SPEC awards, power performance
Friday May 22, 2009
More 2009
SPECtacular awards. The SPECpower committee has been busy. They
released version 1.10 of
the SPECpower_ssj2008 benchmark as a no-cost upgrade to existing
licensees. It adds support for measurement of multi-node (blade)
servers, improves usability, and adds a graphical display of power
data during benchmark execution. Review and publication of benchmark
results continues apace, with a spirited competition for first place,
and with ever more power
analyzers accepted for testing, and more test labs qualified for
independent publication. They have also been assisting several other
benchmark committees inside SPEC, and other industry
standard benchmark organizations, to implement energy measurement for
their benchmarks. SPECpower is more than just a benchmark; it is a
methodology,
and the methodology is modified and expanded as necessary over time
to accommodate energy measurements for all the different workloads
which are relevant to the real world in those market segments.

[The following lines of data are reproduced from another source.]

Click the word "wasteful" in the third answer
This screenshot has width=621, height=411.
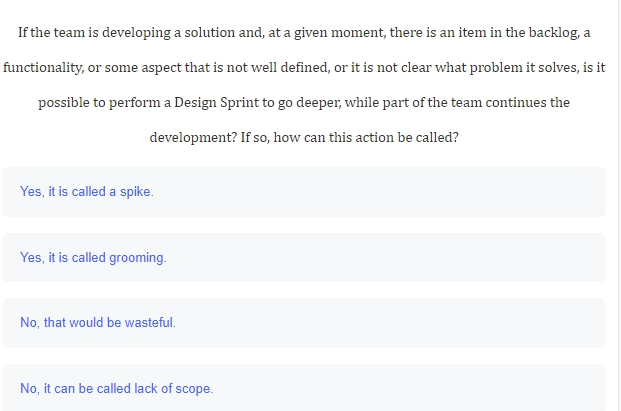(149, 323)
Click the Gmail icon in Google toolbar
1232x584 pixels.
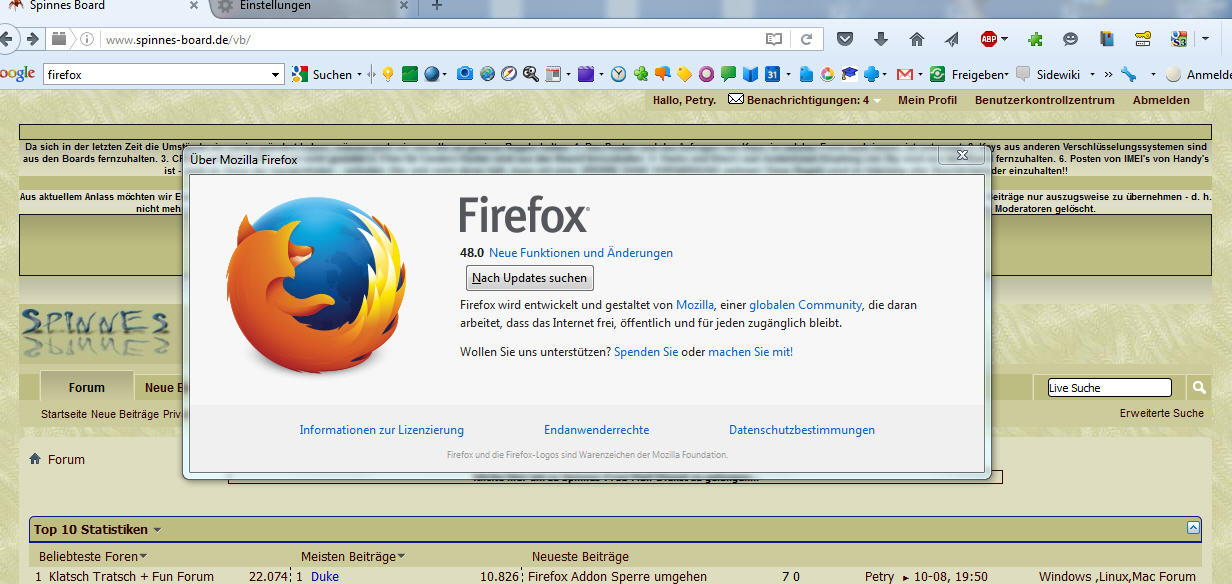click(904, 74)
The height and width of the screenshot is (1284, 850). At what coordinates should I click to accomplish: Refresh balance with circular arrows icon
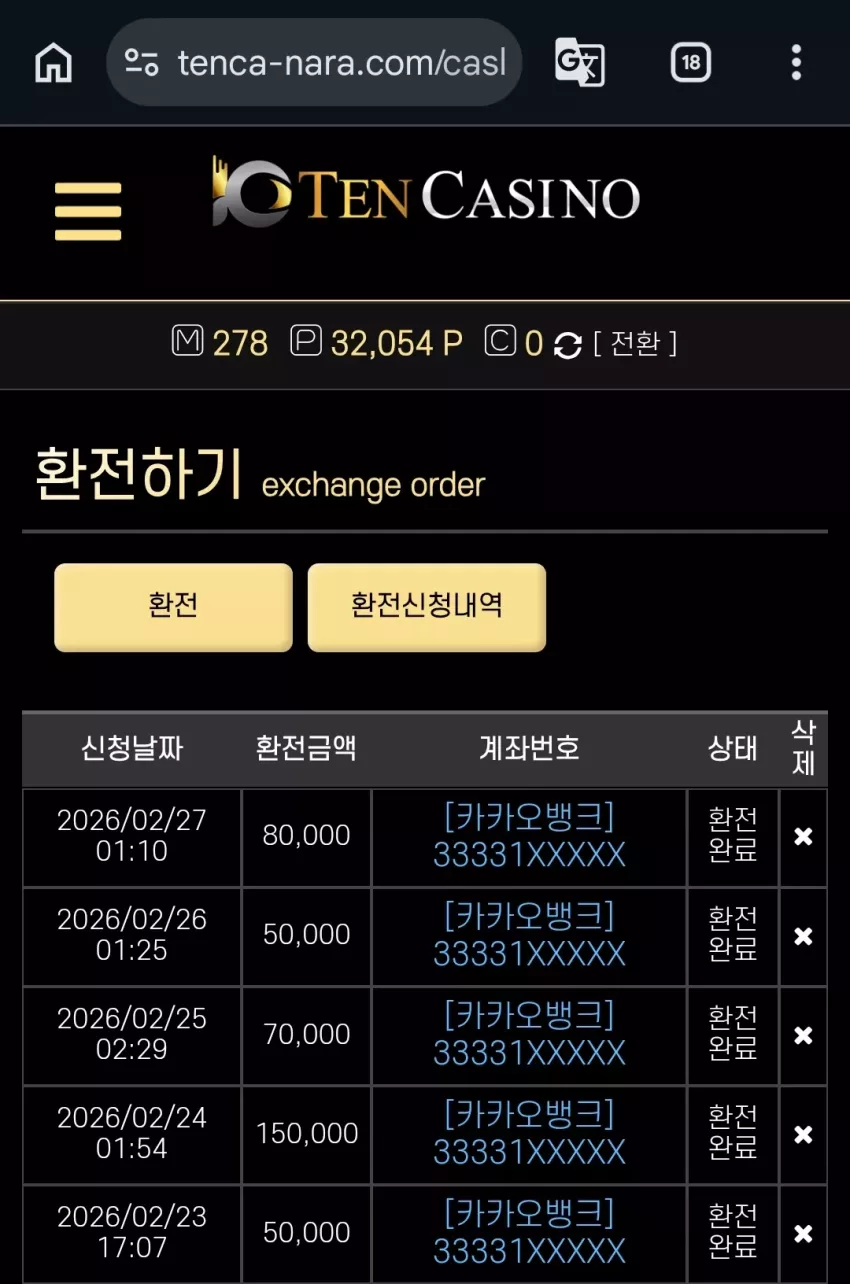click(567, 345)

In
alphabetical order SPEC recognizes:
-
Chris Boire (Sun Microsystems) – As release manager he coordinated and integrated development activities to keep the deliverables on schedule.
-
David Schmidt (HP) – He created stand-alone and network integrated tools for automated results checking to help insure that results submissions are correct and complete.
-
Greg Darnell (Dell) – Author of the PTDaemon, he helped many other groups get started measuring power for their benchmarks. He helps out with whatever needs to be done, technical or organizational.
-
Hansfried Block (Fujitsu Technology Solutions) - He automated the process of determining power analyzer precision, handled the acceptance of several new power analyzers, and was instrumental in getting multi-channel analyzers accepted.
-
Harry Li (Intel) – He was primary developer of the Visual Activity Monitor, giving an unique view of the system's activity.
-
Jeremy Arnold (IBM) – If I tried to recount all the accomplishments Jeremy was cited for I'd probably run into some internal blog size limit. Suffice it to say he is a primary developer on many parts of the code, who never turns down a plea for help, and who is never satisfied until the entire benchmark package is right.
-
Karl Huppler (IBM) – As primary author/editor of the Power and Performance Methodology, he organized the document to capture deep technical consensus in the committee, and made it readable and understandable for people new to the field.
-
Matthew Galloway (HP) – He designed the control software to drive multiple JVMs, enabling multi node (blade) testing.
-
An engineer (AMD) – Who created and maintained much of the web content explaining the benchmark and methodology to the public.